Komori finds Miki in a bar, where she’s still hoping for a big break. She sets him up for an ambush by the yakuza, although he’s able to handle them with the help of the tiger. He realizes that she’s causing it to manifest when she’s asleep and dreaming about the terrible things that have happened to her. Komori visits the agency, and tries to convince the president who was terrible to Miki to apologize to her, lest she be a victim of the tiger. She refuses. He leaves, saying he tried to help her. The yakuza realize what’s going on, and try to kill Miki. One of their agents stabs her. Komori decides not to save her, while the tiger kills all of her enemies. Komori realizes he has the same anger inside of him.

Reading it, I understand why Marvel didn’t want to translate this one either, and why they didn’t republish earlier stories when manga became more popular in the 2000s. In one sense, releasing some volumes at that point was a no-brainer. Marvel had already done the translations. They owned the rights. The stories they had done were more commercial with American audiences, with traditional supervillains illustrated by a top manga talent. There’s no obligation to translate other stories. But anything Marvel did on the question would lead to publicity for stories that are very off-brand and quite difficult to explain to sensitive American audiences or comic book commentators.

This is closer to hyperviolent manga like Lone Wolf & Cub or Crying Freeman, than it is to anything we traditionally associate with Spider-Man.
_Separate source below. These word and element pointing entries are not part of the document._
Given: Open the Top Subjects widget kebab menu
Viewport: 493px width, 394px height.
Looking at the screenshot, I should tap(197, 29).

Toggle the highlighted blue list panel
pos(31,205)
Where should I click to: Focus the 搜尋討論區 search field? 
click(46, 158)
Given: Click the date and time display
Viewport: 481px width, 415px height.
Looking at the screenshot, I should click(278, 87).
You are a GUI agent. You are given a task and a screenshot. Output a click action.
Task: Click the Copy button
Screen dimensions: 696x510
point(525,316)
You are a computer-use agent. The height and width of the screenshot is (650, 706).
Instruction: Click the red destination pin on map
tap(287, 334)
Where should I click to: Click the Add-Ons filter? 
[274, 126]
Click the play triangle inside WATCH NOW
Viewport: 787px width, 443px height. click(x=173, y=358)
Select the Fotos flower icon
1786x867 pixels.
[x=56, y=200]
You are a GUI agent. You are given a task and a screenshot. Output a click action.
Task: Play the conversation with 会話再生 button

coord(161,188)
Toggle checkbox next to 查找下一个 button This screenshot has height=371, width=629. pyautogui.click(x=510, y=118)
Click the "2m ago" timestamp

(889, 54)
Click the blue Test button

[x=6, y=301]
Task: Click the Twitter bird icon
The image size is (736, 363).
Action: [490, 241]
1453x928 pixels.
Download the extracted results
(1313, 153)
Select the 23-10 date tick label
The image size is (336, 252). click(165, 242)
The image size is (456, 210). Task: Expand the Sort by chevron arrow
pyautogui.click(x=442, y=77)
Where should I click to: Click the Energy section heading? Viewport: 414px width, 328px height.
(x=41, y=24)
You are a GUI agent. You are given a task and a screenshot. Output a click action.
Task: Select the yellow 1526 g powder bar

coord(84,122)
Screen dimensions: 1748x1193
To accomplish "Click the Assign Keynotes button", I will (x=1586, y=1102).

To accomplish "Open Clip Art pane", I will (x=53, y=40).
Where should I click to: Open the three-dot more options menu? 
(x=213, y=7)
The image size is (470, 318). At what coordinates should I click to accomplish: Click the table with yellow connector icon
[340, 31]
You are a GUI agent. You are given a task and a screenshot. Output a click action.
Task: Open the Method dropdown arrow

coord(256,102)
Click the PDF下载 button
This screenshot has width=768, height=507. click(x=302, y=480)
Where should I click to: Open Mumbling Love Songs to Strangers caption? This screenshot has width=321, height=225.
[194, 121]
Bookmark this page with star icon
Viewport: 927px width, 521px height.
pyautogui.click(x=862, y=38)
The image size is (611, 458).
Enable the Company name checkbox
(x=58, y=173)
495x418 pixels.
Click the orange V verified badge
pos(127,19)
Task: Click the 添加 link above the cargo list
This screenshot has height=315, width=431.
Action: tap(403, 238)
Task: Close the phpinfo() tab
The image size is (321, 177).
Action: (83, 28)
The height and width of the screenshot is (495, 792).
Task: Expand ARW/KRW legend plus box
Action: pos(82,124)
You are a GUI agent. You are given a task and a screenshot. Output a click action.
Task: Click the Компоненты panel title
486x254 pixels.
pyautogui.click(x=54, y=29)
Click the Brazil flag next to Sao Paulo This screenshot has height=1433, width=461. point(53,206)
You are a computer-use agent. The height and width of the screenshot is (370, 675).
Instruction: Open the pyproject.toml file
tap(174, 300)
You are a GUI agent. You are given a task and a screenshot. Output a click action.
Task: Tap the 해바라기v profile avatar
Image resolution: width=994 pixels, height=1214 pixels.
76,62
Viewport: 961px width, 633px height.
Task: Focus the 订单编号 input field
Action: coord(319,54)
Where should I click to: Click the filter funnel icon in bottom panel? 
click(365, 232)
It has artistic merit, with a cynical view of the human condition, but one that works for a story about a young guy wrestling with the potential for great good and great harm. It’s not a trait of our Spider-Man to allow a woman to die because she causes great harm against bad people, and everything else is a very different direction for Spider-Man or for any Marvel hero than we’re used to. There is some stuff here that Image or Dark Horse would likely consider too messed up to publish, let alone Marvel.

This was one of the first serious alternate version of the Spider-Man comics. When it started Stan Lee was still writing Amazing Spider-Man, so the writers of the manga are some of the first to take these concepts in a different direction. It’s a more selfish and indecisive take, although it’s understandable that an angry young man might feel this way. It’s also understandable that this likely won’t be published in the US until all the copyrights expire.